甲子園では菊池に負けないくらい話題を呼び、プロ入り1年目の沖縄・名護キャンプでは連日、スポーツ紙の1面を飾ったというのに。
三塁手、一塁手とポジションも転々として「内野も外野もというと中途半端になる。今年は外野手一本に挑戦させる」と、梨田監督は宣言している。プロ2年目の昨年はイースタンでは無敵で本塁打王、打点王の二冠に輝いたが、一軍では主に代打で22試合に出場しただけ。 36打数10安打の打率2割7分8厘、二塁打2本、打点1の寂しい成績に終わっている。三塁・小谷野、一塁・高橋という主力がおり、中田は守るところがないからだ。
今季、外野の一角を確保できなければ、永遠にレギュラーになれない恐れがある。それにしては相変わらず本人の自覚が足りない。寅年の今年にひっかけたつもりなのか、いきなり金色のストライプ入りの奇抜な虎ヘアが話題になっただけ。これでは梨田監督も先行きが思いやられるだろう。
日本ハムの外野陣は、攻守の核でもある中堅・糸井、右翼・稲葉が固定され、中田にチャンスがあるのは左翼だけ。森本との争いになる。そこに実は、首脳陣の遠謀深慮があるというのだ。「左翼のポジションでチャンスを与えるのは、3年目の中田をなんとか一人前にしたいというだけでなく、森本をトレード要員にして、投手を獲得したいという狙いがある。森本なら他球団も関心があるだろうし、それなりの投手を取れる可能性があるからね」。日本ハム関係者がこう楽屋裏を明かす。
森本といえば、新庄剛志氏が日本ハムのスターとして君臨していた時に、その弟分として売り出しに成功。面白パフォーマンスでファンの支持を得ると同時に、俊足、攻守でレギュラーの座をつかんだが、ここ1、2年、今ひとつ精彩を欠いてきている。「ネームバリューもあるし、今なら売り頃。まだ買い手が付くだろう」と日本ハム関係者は踏んでいるのだ。
昨年、FAの資格を取得したが、権利行使せずに残留した森本だけに、トレードを拒否して、FAで自ら行き先を決めることはできる。が、昨年オフ、ロッテ・清水直がFAの権利を持っていながら横浜へトレードで移籍したように、森本が納得できるチームなら円満トレードは可能だ。
森本を目玉にしてトレードで投手獲得という日本ハム首脳陣の思惑だが、そのキーマンになるのが中田だ。

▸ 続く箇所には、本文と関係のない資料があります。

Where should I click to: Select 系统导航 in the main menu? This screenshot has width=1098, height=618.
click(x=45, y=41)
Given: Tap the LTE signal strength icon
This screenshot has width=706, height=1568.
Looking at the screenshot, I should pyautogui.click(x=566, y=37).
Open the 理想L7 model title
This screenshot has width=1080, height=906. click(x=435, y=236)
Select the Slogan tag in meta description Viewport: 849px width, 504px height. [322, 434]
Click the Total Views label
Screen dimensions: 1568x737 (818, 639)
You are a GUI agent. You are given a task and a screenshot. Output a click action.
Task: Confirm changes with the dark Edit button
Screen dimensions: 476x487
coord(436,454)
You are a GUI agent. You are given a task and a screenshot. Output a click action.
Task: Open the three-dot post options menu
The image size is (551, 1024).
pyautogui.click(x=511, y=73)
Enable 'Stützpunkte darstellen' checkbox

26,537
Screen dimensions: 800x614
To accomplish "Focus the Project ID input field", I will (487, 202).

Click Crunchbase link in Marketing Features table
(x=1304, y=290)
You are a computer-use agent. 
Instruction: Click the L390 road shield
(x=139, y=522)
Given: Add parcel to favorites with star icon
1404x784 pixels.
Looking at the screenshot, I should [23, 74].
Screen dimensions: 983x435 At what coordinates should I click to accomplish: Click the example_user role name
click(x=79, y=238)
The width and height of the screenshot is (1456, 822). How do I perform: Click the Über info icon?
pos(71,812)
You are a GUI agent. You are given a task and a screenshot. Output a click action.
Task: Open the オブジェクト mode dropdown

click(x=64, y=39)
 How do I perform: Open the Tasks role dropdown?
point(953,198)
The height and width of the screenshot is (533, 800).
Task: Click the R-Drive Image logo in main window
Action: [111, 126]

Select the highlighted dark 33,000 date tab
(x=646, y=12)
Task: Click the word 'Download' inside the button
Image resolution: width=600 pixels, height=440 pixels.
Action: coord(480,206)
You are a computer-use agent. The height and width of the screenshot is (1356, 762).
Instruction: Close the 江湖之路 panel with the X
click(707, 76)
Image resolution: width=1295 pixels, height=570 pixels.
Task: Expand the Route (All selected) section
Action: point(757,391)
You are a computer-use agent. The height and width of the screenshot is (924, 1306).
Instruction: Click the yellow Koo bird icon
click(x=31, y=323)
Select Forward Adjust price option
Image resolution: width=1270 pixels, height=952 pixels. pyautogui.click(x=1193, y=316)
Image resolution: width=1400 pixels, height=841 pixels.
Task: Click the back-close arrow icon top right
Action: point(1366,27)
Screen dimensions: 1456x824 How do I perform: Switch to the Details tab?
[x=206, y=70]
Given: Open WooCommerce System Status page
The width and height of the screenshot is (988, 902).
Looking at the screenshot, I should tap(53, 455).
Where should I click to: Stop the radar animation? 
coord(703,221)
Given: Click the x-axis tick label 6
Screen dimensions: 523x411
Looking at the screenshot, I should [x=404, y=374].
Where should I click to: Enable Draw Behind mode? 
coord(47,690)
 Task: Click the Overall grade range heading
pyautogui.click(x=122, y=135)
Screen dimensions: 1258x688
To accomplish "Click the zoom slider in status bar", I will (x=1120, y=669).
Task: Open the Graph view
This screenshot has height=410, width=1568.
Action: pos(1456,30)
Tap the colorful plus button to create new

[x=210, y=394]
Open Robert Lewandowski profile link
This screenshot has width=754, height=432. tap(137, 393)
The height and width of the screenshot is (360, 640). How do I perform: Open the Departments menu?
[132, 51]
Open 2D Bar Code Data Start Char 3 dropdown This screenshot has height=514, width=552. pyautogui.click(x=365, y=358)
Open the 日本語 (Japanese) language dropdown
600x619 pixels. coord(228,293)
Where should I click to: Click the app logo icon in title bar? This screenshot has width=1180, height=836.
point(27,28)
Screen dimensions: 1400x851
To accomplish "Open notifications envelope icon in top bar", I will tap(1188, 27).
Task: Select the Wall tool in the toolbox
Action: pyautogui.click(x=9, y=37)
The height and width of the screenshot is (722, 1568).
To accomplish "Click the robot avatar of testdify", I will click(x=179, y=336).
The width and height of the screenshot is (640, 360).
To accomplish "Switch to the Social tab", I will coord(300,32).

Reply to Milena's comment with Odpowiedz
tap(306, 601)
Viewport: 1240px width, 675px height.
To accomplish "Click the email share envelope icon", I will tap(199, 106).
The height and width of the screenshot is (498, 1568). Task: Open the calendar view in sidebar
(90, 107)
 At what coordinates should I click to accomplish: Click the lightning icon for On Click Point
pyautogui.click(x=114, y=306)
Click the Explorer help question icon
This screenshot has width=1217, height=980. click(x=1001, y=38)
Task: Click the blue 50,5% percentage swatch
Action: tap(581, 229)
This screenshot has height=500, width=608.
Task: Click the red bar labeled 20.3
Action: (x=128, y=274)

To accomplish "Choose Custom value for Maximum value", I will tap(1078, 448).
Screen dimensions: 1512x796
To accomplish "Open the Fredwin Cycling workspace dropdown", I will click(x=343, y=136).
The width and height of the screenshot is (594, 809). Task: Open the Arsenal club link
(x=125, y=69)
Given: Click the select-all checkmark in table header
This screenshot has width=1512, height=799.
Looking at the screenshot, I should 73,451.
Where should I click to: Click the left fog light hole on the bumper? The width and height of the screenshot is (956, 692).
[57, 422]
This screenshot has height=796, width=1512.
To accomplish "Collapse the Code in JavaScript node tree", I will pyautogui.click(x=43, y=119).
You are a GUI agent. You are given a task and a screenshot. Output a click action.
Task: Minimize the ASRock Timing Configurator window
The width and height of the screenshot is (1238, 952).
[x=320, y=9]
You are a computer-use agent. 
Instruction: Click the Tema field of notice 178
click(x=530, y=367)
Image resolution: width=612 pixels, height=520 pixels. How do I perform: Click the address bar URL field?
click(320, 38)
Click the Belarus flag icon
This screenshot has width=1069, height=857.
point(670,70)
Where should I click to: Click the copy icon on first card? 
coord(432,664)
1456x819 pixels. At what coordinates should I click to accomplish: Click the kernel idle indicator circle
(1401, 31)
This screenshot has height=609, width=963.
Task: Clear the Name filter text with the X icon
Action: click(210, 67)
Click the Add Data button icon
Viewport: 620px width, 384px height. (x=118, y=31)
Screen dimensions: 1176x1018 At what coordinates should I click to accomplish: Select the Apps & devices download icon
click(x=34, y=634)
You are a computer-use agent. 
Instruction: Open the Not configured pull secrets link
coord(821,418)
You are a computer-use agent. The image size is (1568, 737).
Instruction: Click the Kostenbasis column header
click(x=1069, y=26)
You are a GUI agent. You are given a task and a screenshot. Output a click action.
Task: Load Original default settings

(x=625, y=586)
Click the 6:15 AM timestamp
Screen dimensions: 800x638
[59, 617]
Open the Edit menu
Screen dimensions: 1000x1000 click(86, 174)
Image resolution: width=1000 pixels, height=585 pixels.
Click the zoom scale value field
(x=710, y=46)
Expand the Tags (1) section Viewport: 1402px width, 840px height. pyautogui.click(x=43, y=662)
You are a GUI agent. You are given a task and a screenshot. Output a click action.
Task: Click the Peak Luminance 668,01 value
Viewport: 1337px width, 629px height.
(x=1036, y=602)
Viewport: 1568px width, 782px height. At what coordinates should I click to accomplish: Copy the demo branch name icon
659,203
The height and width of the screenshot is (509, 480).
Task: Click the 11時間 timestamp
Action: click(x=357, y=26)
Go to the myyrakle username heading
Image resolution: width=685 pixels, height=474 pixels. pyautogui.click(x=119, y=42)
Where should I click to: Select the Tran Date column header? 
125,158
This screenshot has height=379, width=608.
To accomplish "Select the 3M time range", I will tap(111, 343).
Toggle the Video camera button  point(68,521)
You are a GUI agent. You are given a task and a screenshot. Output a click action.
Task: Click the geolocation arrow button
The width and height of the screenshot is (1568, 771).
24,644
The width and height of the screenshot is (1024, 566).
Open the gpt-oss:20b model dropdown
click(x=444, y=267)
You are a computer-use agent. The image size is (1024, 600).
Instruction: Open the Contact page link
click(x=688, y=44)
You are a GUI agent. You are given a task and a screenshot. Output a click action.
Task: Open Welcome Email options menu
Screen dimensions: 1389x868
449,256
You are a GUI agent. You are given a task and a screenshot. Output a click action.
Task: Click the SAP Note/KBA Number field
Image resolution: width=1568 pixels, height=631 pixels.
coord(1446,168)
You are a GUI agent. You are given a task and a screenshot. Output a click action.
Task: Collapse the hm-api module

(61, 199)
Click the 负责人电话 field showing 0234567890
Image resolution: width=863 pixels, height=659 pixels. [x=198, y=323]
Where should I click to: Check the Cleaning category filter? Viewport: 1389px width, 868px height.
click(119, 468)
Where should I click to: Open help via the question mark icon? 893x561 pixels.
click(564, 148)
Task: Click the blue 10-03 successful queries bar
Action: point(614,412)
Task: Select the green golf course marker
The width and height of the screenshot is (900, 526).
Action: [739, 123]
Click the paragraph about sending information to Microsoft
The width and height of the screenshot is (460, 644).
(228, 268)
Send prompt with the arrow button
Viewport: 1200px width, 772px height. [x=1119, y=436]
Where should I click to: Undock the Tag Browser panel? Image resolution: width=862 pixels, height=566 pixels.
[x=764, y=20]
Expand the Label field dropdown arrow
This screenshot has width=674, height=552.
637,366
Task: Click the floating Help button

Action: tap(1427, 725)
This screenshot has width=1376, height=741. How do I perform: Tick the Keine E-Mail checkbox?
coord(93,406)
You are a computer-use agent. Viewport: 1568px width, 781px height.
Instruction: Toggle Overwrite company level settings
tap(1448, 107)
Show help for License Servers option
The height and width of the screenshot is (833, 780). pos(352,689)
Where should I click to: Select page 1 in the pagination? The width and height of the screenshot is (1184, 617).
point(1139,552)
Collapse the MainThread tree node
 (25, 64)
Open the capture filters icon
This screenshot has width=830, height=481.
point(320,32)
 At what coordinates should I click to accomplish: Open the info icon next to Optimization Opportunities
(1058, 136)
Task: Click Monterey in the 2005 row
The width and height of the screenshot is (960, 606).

中田が左翼のレギュラーポジションを獲得してくれてこそ、初めて実現できるトレード計画だからだ。石の上にも3年というが、中田が今季も飛翔できなければ、「森本で投手陣強化」は机上論で終わってしまう。名護キャンプで首脳陣は中田に対し、二重の意味で熱視線を送ることになる。